### [SELECTED EXTRACT]
>>>>>

The new mechanism can be realized by establishment of a specific European investment arbitration centre under the auspices of the CJEU which will consider the EU law together with international investment law while hearing an ECT dispute between an investor based in an EU Member State and another EU Member State. On the other hand, another option may be inserting a specific provision into Article 26 of the ECT which specifically prescribes that in cases where both the investor’s home state and the host state are EU Member States, the arbitral tribunal shall be under the obligation to primarily consider the EU law in terms of protection investments. These possible amendments may mitigate the concerns of the CJEU mentioned in its Komstroy Judgement as it will prevent the arbitral tribunals from dispensing from the judicial system of the EU and the full effectiveness of that law can be guaranteed.
2. The Criticism on the Legal Protections for Fossil Fuel Investments Under the ECT
Safeguarding fossil fuel investments is by far the most repeated criticism against the ECT. While the threat of ECT claims against Italy over renewable energy was counted among the most influential reasons for its decision to exit, a majority of European states now appear to be complaining about the exact opposite.
The main reason why the modernised ECT fell short of expectations is its failure to exclude fossil fuel investments of big oil, gas, and coal companies from the scope of protection. While the ECT covers carbon-intensive energy activities, when one dives deeper down to the premises of this criticism, shortcomings and contradictions of this argument also show up. The ECT is neutral in protecting all energy investments, including fossil fuels, renewables, and nuclear, as Dr Urban Rusnák pointed out during his term as the Secretary General of the Energy Charter Secretariat, and the modernised version preserves this neutrality. The modernised ECT does not rule out fossil fuel activities but introduces provisions which enable the signatory states to omit certain energy activities from its scope. In other words, had the modernised ECT been adopted, the Contracting Parties would be able to identify fossil fuel investments of their choice as not being “economic activity in the energy sector” for the purposes of Part III of the Treaty and the protection of existing fossil fuel investments would be limited to a period of approximately 10 years, rather than the current sunset clause’s 20 years.
Furthermore, arbitration records and research reports suggest that the ECT provides the greatest protection to renewable energy investors. As statistical data compiled by the Energy Charter Secretary on investment arbitration cases under the ECT reveal, to date, 59% of all ECT-based investment arbitration cases have concerned the generation of renewable energy, while oil and gas investments have accounted for only 27% and coal investments for 7%. The statistics also indicate that small or medium-sized enterprises and individual investors have enjoyed more protection from the ECT by bringing 63% of all investment cases, as compared to large oil, gas, and coal corporations, multinational holdings, banks, and investment funds.

<<<<<

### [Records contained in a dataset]

>>>>>

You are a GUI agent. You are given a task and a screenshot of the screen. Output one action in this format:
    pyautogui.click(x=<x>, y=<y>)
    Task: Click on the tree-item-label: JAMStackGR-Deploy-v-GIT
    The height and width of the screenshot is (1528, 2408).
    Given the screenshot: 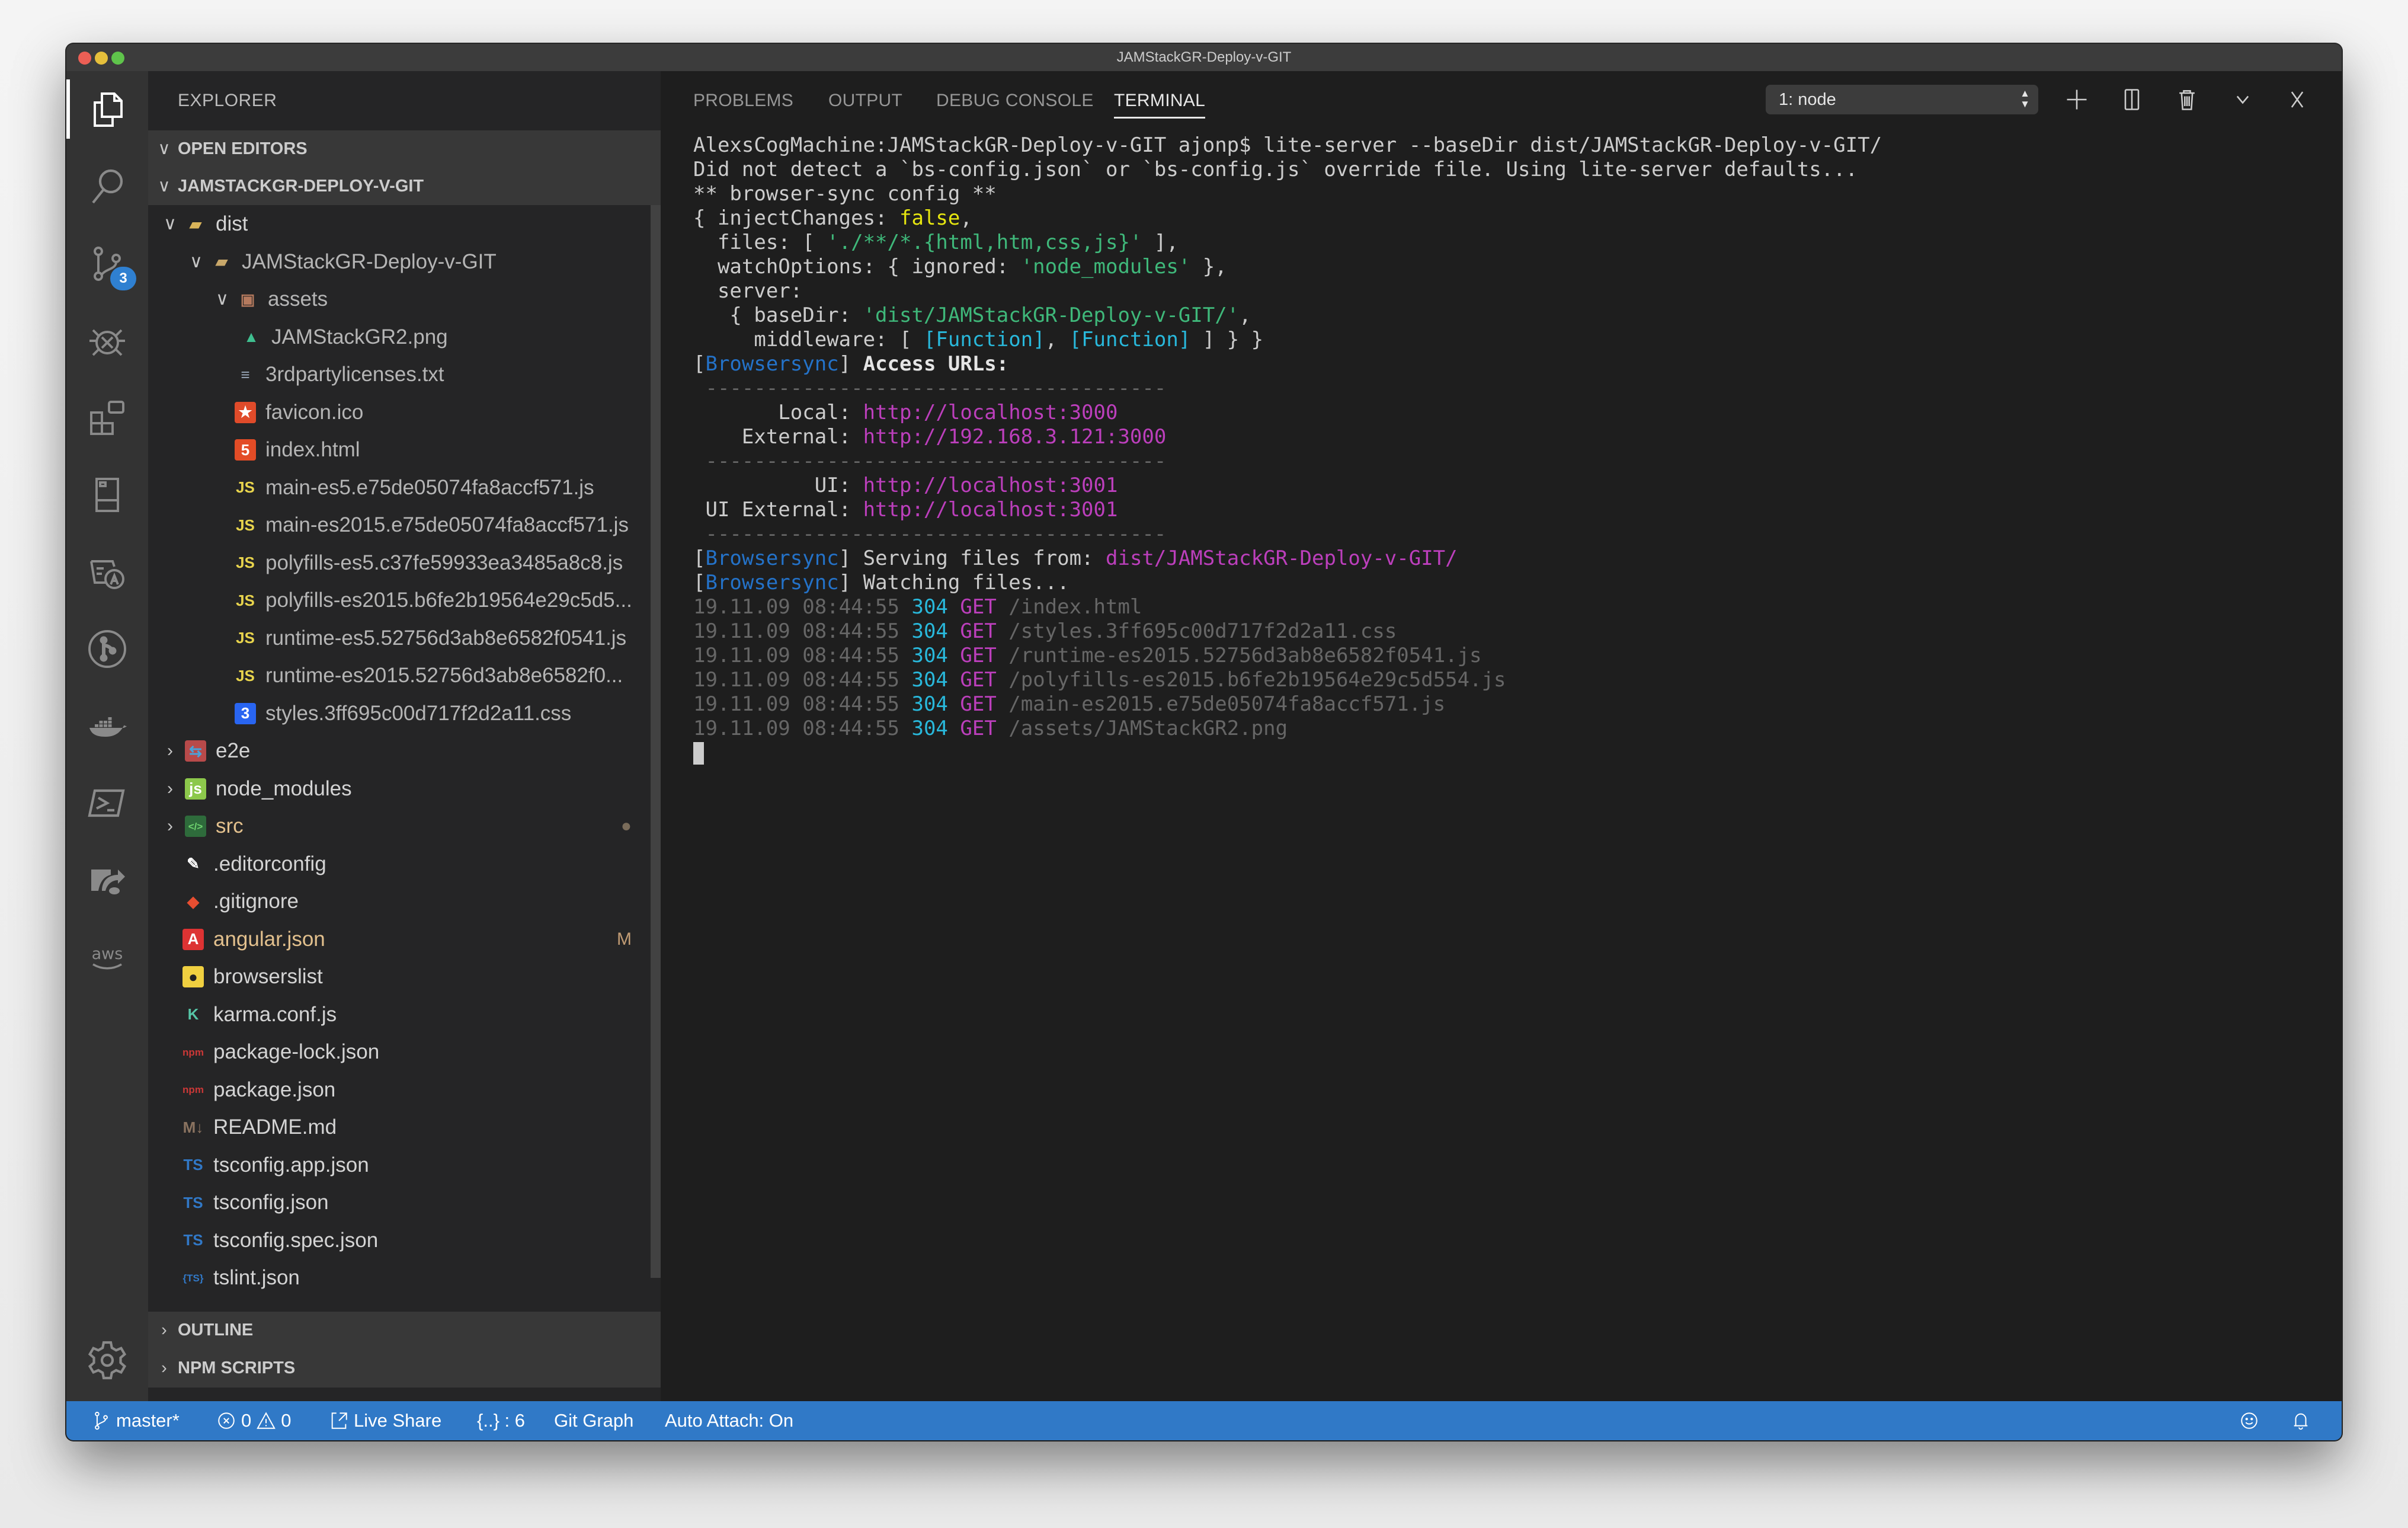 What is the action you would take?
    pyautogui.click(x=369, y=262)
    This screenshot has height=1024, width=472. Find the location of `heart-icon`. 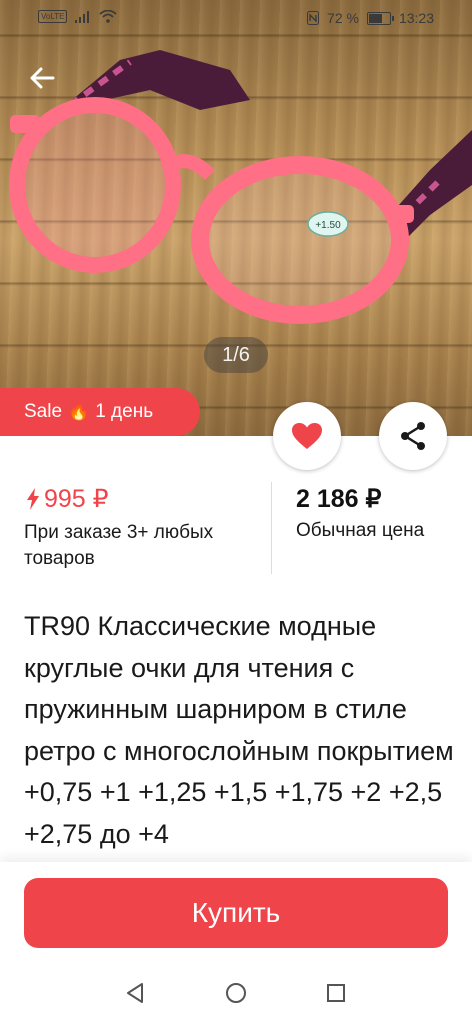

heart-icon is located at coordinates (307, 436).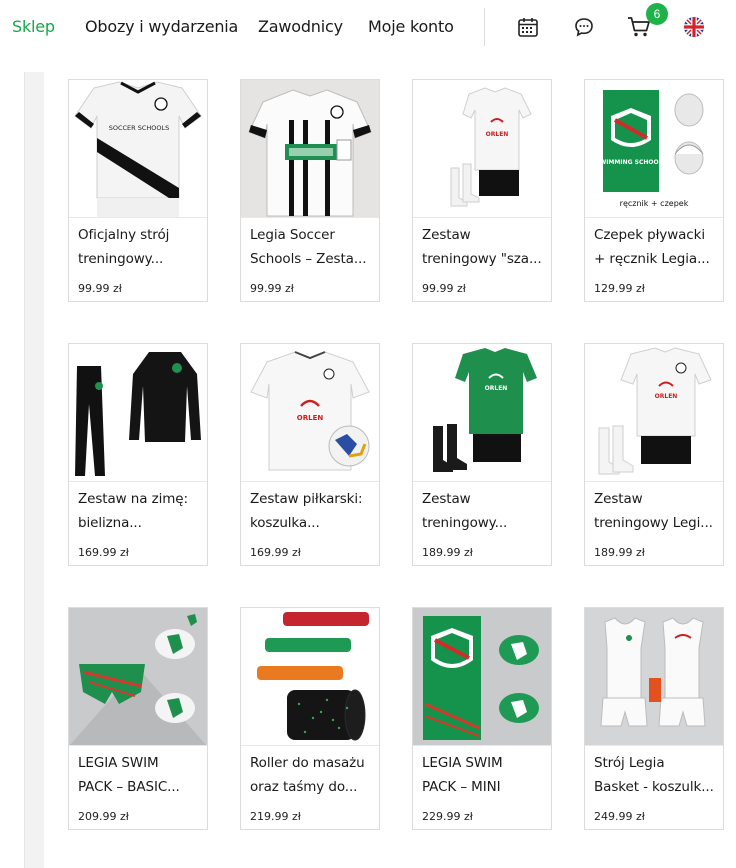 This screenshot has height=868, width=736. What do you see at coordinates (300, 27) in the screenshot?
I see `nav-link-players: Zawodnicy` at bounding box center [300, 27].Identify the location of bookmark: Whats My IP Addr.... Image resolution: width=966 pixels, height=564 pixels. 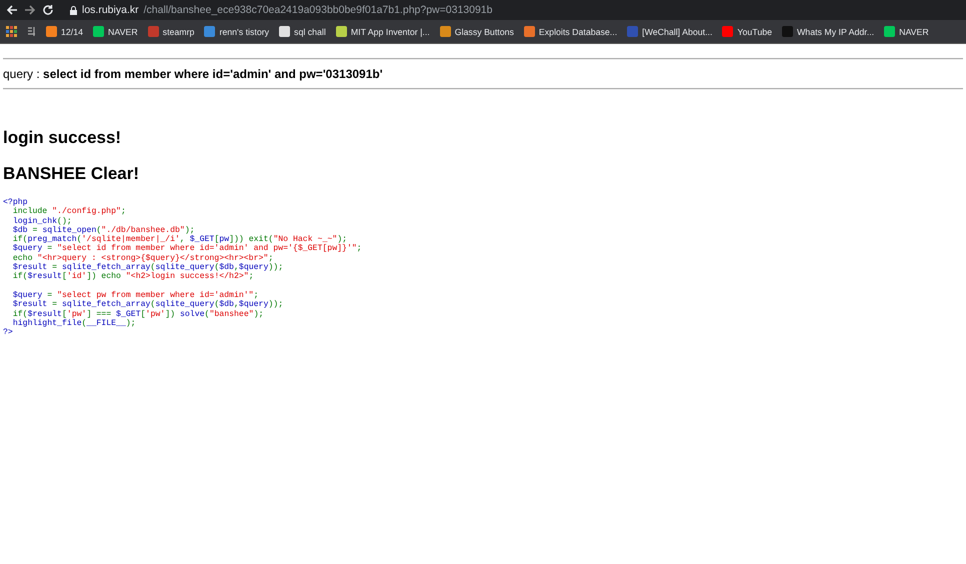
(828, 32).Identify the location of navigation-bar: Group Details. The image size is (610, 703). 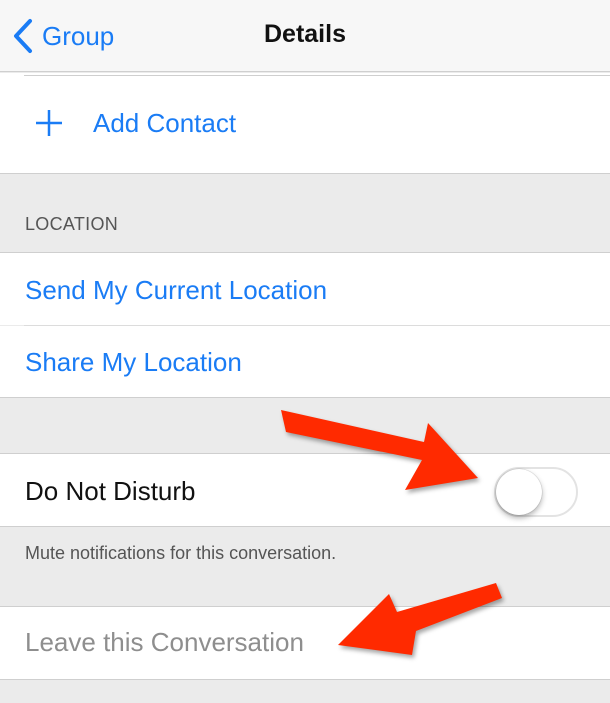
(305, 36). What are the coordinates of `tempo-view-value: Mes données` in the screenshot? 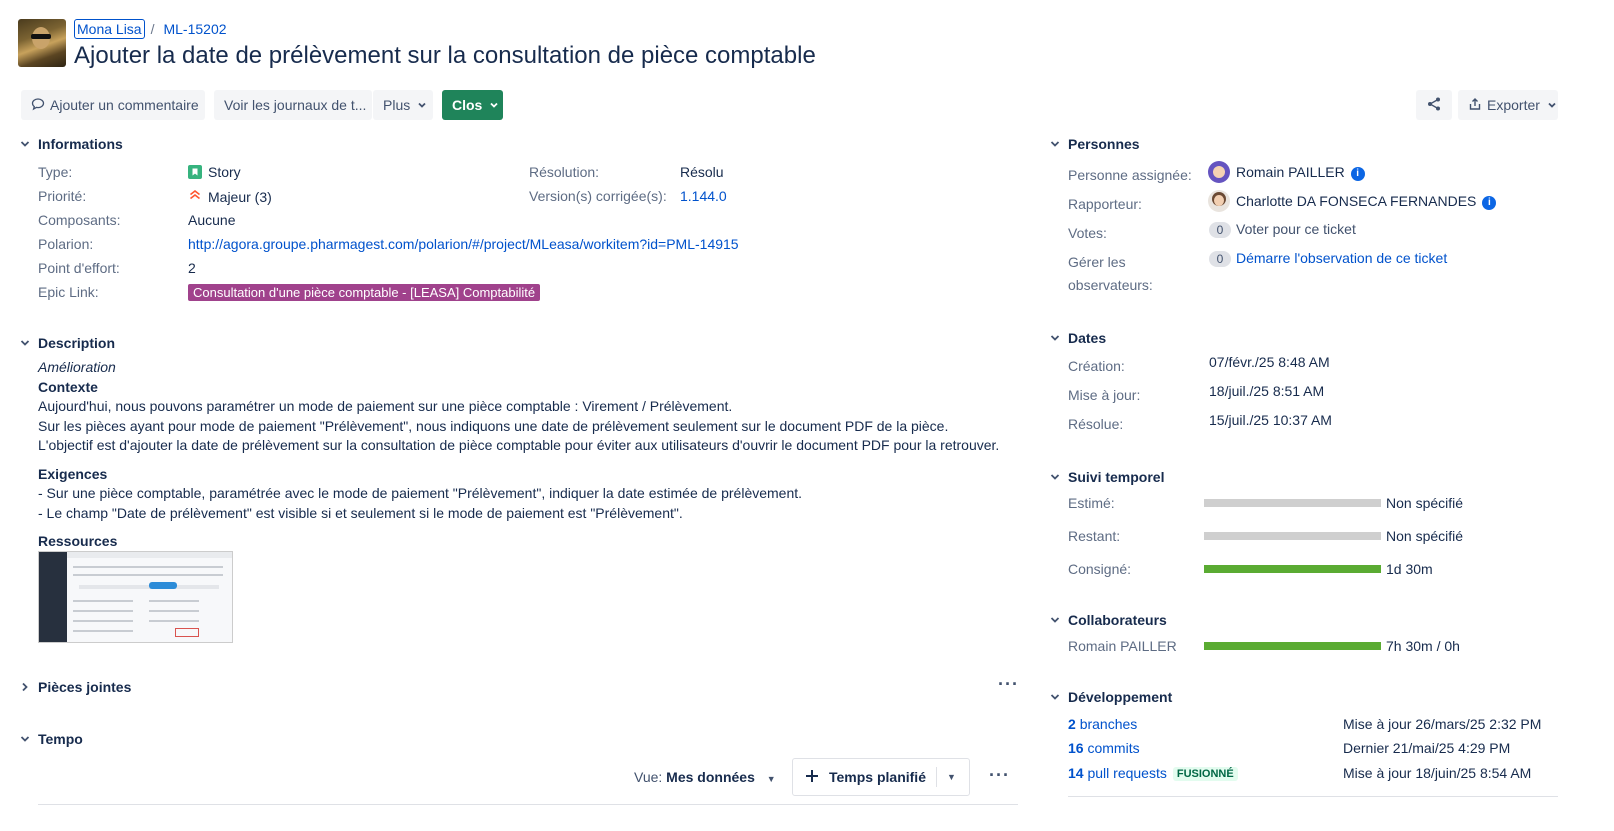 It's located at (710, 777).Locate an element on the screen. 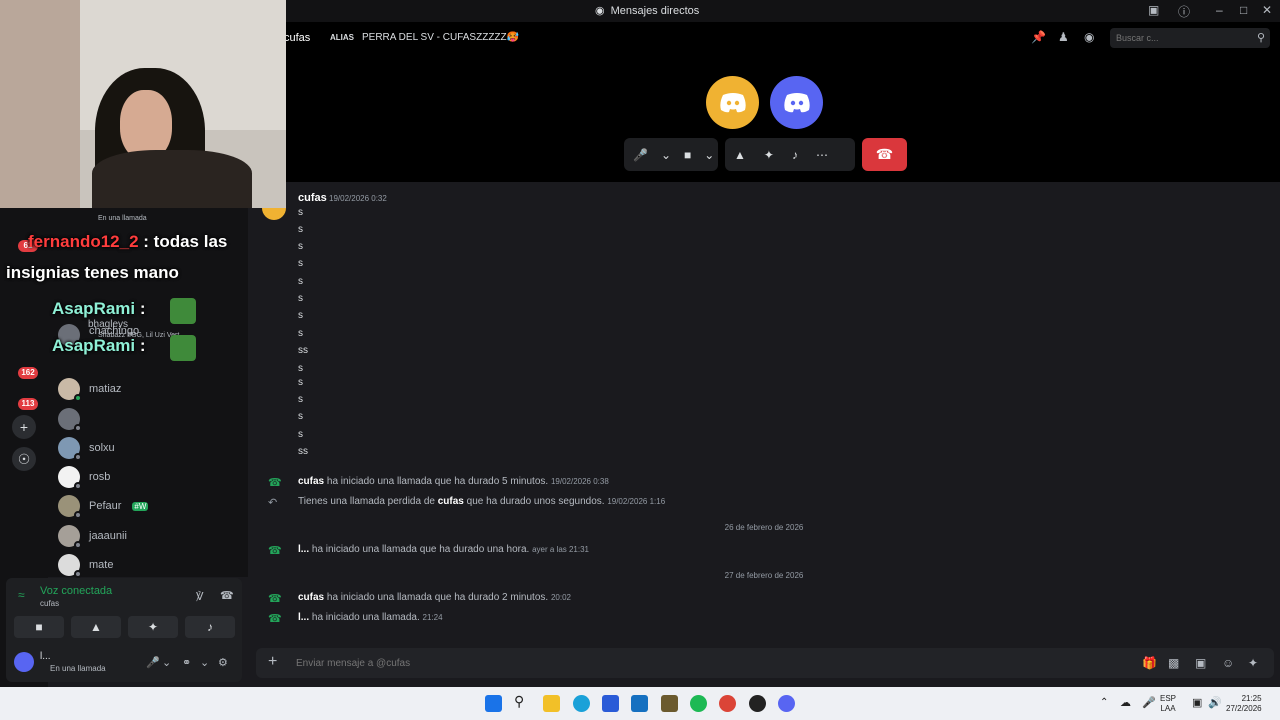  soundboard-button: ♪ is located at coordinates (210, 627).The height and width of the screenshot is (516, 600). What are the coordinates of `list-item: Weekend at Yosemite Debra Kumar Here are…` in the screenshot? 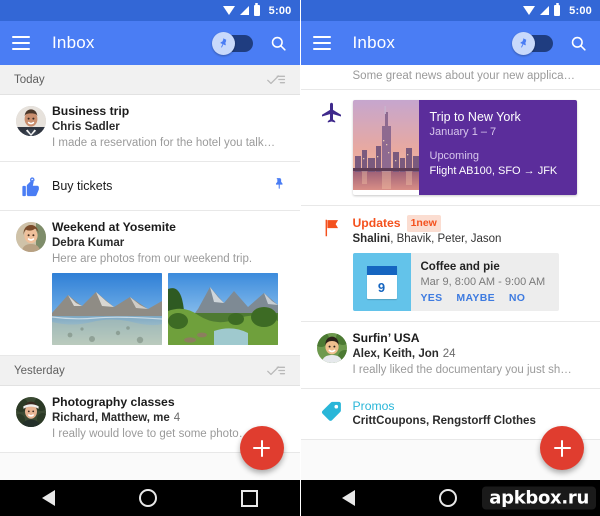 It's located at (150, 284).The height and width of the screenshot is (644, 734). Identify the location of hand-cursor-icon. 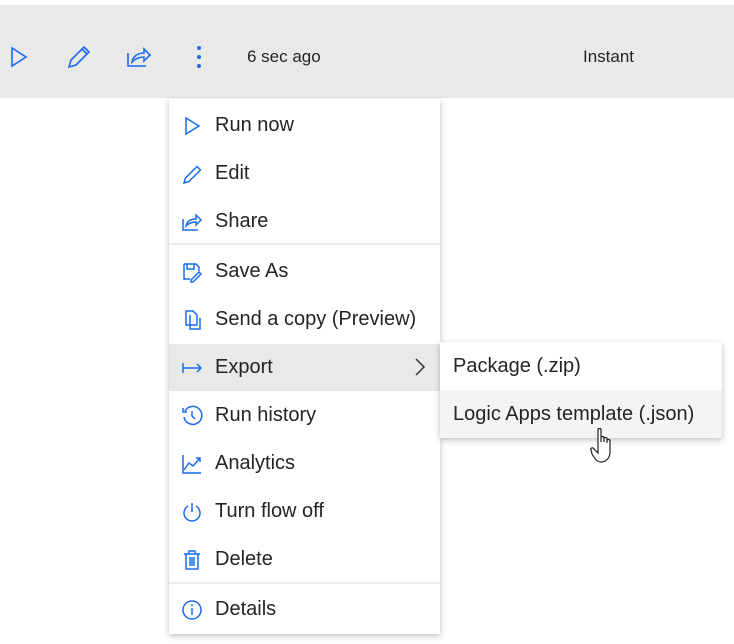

<<<<<

### [EXERCISE DIRECTIONS]
Set down, word for word, the portion of the Energy Charter Treaty passage that begins with the words "Furthermore, arbitration records" and ends with "and investment funds.".

### [WRITTEN ANSWER]
Furthermore, arbitration records and research reports suggest that the ECT provides the greatest protection to renewable energy investors. As statistical data compiled by the Energy Charter Secretary on investment arbitration cases under the ECT reveal, to date, 59% of all ECT-based investment arbitration cases have concerned the generation of renewable energy, while oil and gas investments have accounted for only 27% and coal investments for 7%. The statistics also indicate that small or medium-sized enterprises and individual investors have enjoyed more protection from the ECT by bringing 63% of all investment cases, as compared to large oil, gas, and coal corporations, multinational holdings, banks, and investment funds.